Extracted entries Start Marker
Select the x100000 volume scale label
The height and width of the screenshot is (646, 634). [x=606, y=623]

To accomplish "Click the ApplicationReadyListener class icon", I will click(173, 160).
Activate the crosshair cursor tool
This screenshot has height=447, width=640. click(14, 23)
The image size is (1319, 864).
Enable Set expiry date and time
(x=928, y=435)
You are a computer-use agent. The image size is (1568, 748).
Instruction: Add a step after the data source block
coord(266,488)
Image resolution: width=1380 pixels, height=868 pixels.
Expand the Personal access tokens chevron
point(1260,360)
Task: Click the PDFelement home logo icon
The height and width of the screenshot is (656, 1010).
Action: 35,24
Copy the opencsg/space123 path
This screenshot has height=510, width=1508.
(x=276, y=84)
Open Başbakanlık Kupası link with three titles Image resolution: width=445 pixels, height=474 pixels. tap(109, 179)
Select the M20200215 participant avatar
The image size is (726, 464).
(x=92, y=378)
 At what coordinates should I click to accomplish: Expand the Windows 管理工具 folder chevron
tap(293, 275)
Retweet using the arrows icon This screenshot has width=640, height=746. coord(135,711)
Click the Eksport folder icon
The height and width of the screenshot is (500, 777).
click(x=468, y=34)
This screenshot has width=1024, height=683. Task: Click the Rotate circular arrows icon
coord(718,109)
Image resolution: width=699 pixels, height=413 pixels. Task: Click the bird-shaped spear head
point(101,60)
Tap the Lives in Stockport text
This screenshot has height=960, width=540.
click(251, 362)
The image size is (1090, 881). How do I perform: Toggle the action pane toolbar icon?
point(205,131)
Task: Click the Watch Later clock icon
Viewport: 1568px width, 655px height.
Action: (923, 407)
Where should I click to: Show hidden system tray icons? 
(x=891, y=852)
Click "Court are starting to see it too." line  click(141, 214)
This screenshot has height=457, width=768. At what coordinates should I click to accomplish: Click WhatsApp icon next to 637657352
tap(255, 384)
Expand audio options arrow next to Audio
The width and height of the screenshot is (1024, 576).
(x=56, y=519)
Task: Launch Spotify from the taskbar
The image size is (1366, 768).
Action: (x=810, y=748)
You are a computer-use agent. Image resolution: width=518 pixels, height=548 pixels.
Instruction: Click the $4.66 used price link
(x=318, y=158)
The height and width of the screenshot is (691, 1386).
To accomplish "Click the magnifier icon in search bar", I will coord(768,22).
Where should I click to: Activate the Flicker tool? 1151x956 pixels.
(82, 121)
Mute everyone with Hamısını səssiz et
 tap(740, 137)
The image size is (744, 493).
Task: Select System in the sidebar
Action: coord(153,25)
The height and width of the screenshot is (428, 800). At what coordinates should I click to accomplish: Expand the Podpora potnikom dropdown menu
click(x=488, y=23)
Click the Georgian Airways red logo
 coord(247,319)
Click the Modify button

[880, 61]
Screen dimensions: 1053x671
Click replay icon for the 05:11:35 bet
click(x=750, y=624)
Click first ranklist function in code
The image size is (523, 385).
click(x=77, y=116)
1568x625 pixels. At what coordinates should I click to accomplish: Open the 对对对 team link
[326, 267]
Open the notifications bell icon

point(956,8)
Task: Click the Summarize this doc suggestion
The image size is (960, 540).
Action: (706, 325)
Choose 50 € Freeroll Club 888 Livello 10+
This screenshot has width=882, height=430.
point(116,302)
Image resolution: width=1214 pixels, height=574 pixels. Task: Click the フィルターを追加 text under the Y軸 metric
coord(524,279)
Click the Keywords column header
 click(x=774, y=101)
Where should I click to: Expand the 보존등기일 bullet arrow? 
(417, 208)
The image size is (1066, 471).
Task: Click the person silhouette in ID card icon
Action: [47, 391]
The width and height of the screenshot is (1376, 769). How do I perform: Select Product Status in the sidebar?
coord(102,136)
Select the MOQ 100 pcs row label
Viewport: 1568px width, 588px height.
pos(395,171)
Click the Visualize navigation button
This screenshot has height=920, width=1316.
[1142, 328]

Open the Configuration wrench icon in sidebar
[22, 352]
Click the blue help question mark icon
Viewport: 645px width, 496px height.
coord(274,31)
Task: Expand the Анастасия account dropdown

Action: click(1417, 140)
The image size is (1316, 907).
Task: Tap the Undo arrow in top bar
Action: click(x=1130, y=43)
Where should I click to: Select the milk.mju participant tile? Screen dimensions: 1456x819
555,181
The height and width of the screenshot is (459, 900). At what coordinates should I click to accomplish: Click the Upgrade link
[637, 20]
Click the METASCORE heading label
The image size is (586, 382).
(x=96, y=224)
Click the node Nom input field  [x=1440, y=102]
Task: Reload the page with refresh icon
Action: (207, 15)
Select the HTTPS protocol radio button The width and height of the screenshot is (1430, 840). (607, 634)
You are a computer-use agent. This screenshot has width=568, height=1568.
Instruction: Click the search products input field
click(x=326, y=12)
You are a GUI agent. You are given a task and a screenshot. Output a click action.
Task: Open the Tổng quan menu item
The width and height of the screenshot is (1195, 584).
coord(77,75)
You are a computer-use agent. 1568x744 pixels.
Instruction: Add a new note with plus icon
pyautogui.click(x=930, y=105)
Extracted entries End Marker
__Exercise__
What is needed here is an exact copy of all the records above.

__Reply to the exercise__
Select the x100000 volume scale label
The height and width of the screenshot is (646, 634). [x=606, y=623]

To accomplish "Click the ApplicationReadyListener class icon", I will click(173, 160).
Activate the crosshair cursor tool
This screenshot has height=447, width=640. click(14, 23)
The image size is (1319, 864).
Enable Set expiry date and time
(x=928, y=435)
You are a computer-use agent. The image size is (1568, 748).
Instruction: Add a step after the data source block
coord(266,488)
Image resolution: width=1380 pixels, height=868 pixels.
Expand the Personal access tokens chevron
point(1260,360)
Task: Click the PDFelement home logo icon
The height and width of the screenshot is (656, 1010).
Action: 35,24
Copy the opencsg/space123 path
This screenshot has height=510, width=1508.
(x=276, y=84)
Open Başbakanlık Kupası link with three titles Image resolution: width=445 pixels, height=474 pixels. tap(109, 179)
Select the M20200215 participant avatar
The image size is (726, 464).
(x=92, y=378)
 At what coordinates should I click to accomplish: Expand the Windows 管理工具 folder chevron
tap(293, 275)
Retweet using the arrows icon This screenshot has width=640, height=746. coord(135,711)
Click the Eksport folder icon
The height and width of the screenshot is (500, 777).
click(x=468, y=34)
This screenshot has width=1024, height=683. Task: Click the Rotate circular arrows icon
coord(718,109)
Image resolution: width=699 pixels, height=413 pixels. Task: Click the bird-shaped spear head
point(101,60)
Tap the Lives in Stockport text
This screenshot has height=960, width=540.
click(251, 362)
The image size is (1090, 881). How do I perform: Toggle the action pane toolbar icon?
point(205,131)
Task: Click the Watch Later clock icon
Viewport: 1568px width, 655px height.
Action: (923, 407)
Where should I click to: Show hidden system tray icons? 
(x=891, y=852)
Click "Court are starting to see it too." line  click(141, 214)
This screenshot has height=457, width=768. At what coordinates should I click to accomplish: Click WhatsApp icon next to 637657352
tap(255, 384)
Expand audio options arrow next to Audio
The width and height of the screenshot is (1024, 576).
(x=56, y=519)
Task: Launch Spotify from the taskbar
The image size is (1366, 768).
Action: (x=810, y=748)
You are a computer-use agent. Image resolution: width=518 pixels, height=548 pixels.
Instruction: Click the $4.66 used price link
(x=318, y=158)
The height and width of the screenshot is (691, 1386).
To accomplish "Click the magnifier icon in search bar", I will coord(768,22).
Where should I click to: Activate the Flicker tool? 1151x956 pixels.
(82, 121)
Mute everyone with Hamısını səssiz et
 tap(740, 137)
The image size is (744, 493).
Task: Select System in the sidebar
Action: coord(153,25)
The height and width of the screenshot is (428, 800). At what coordinates should I click to accomplish: Expand the Podpora potnikom dropdown menu
click(x=488, y=23)
Click the Georgian Airways red logo
 coord(247,319)
Click the Modify button

[880, 61]
Screen dimensions: 1053x671
Click replay icon for the 05:11:35 bet
click(x=750, y=624)
Click first ranklist function in code
The image size is (523, 385).
click(x=77, y=116)
1568x625 pixels. At what coordinates should I click to accomplish: Open the 对对对 team link
[326, 267]
Open the notifications bell icon

point(956,8)
Task: Click the Summarize this doc suggestion
The image size is (960, 540).
Action: (706, 325)
Choose 50 € Freeroll Club 888 Livello 10+
This screenshot has width=882, height=430.
point(116,302)
Image resolution: width=1214 pixels, height=574 pixels. Task: Click the フィルターを追加 text under the Y軸 metric
coord(524,279)
Click the Keywords column header
 click(x=774, y=101)
Where should I click to: Expand the 보존등기일 bullet arrow? 
(417, 208)
The image size is (1066, 471).
Task: Click the person silhouette in ID card icon
Action: [47, 391]
The width and height of the screenshot is (1376, 769). How do I perform: Select Product Status in the sidebar?
coord(102,136)
Select the MOQ 100 pcs row label
Viewport: 1568px width, 588px height.
pos(395,171)
Click the Visualize navigation button
This screenshot has height=920, width=1316.
[1142, 328]

Open the Configuration wrench icon in sidebar
[22, 352]
Click the blue help question mark icon
Viewport: 645px width, 496px height.
coord(274,31)
Task: Expand the Анастасия account dropdown

Action: click(1417, 140)
The image size is (1316, 907).
Task: Tap the Undo arrow in top bar
Action: click(x=1130, y=43)
Where should I click to: Select the milk.mju participant tile? Screen dimensions: 1456x819
555,181
The height and width of the screenshot is (459, 900). At what coordinates should I click to accomplish: Click the Upgrade link
[637, 20]
Click the METASCORE heading label
The image size is (586, 382).
(x=96, y=224)
Click the node Nom input field  [x=1440, y=102]
Task: Reload the page with refresh icon
Action: (207, 15)
Select the HTTPS protocol radio button The width and height of the screenshot is (1430, 840). (607, 634)
You are a computer-use agent. This screenshot has width=568, height=1568.
Instruction: Click the search products input field
click(x=326, y=12)
You are a GUI agent. You are given a task and a screenshot. Output a click action.
Task: Open the Tổng quan menu item
The width and height of the screenshot is (1195, 584).
coord(77,75)
You are a computer-use agent. 1568x744 pixels.
Instruction: Add a new note with plus icon
pyautogui.click(x=930, y=105)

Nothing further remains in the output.